## Records from a dataset

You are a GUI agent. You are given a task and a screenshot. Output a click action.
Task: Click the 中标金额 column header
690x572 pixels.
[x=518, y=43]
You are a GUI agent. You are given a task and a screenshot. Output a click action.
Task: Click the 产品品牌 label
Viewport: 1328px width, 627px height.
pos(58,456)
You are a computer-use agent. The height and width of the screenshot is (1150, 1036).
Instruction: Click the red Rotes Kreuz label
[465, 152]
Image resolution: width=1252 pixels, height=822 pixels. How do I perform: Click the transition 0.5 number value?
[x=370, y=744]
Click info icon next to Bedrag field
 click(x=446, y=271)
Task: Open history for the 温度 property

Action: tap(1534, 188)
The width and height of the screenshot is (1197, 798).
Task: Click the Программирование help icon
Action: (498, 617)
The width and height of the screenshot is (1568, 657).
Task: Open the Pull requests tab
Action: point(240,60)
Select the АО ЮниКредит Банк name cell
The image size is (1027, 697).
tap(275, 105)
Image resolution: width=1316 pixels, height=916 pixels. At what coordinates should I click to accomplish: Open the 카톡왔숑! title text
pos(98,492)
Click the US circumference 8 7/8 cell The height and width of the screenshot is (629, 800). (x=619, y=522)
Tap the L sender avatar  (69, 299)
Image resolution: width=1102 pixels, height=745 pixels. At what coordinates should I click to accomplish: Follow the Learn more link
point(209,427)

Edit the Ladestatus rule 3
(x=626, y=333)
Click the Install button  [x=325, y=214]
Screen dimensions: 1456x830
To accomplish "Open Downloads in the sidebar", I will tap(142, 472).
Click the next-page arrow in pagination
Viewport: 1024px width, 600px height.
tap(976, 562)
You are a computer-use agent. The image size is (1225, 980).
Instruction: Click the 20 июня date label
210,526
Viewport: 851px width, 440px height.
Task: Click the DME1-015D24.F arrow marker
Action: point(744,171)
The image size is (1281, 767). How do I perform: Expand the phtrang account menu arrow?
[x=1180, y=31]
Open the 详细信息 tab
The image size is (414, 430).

## What you will do
Return each line above where the word "cell" shows up.

## Exercise answer
Select the АО ЮниКредит Банк name cell
Click the US circumference 8 7/8 cell The height and width of the screenshot is (629, 800). (x=619, y=522)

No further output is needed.